*** Records

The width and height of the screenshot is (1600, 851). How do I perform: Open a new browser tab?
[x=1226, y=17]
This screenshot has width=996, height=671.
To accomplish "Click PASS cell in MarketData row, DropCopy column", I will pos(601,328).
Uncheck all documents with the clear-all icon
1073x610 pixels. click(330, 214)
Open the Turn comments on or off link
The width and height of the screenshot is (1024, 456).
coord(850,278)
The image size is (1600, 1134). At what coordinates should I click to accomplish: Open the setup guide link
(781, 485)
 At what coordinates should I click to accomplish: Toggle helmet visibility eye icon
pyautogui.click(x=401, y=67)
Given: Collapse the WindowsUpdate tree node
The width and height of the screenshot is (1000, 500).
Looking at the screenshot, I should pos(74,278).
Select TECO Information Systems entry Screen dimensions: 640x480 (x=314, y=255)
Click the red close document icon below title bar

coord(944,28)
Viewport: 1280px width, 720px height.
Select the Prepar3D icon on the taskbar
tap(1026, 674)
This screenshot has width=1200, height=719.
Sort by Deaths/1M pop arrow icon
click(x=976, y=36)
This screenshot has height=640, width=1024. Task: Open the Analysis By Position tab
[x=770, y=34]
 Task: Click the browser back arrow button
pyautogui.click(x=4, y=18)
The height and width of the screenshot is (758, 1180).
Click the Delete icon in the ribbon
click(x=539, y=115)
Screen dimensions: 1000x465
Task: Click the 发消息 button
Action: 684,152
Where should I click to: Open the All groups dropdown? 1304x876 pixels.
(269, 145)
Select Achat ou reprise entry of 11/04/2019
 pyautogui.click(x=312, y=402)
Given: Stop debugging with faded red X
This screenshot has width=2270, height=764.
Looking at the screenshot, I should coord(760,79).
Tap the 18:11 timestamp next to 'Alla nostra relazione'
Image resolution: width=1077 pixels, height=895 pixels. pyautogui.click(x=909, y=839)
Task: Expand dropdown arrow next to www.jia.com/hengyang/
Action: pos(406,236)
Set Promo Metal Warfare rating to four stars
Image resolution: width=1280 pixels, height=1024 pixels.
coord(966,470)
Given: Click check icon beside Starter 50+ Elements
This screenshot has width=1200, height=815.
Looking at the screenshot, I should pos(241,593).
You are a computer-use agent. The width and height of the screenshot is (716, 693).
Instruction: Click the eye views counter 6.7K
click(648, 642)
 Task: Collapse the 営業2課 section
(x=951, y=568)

******

> **Task requirements**
Scan the entries above. Copy each line that has the string "Given".

> **Output of the task**
Given: Collapse the WindowsUpdate tree node
Given: Stop debugging with faded red X
Given: Click check icon beside Starter 50+ Elements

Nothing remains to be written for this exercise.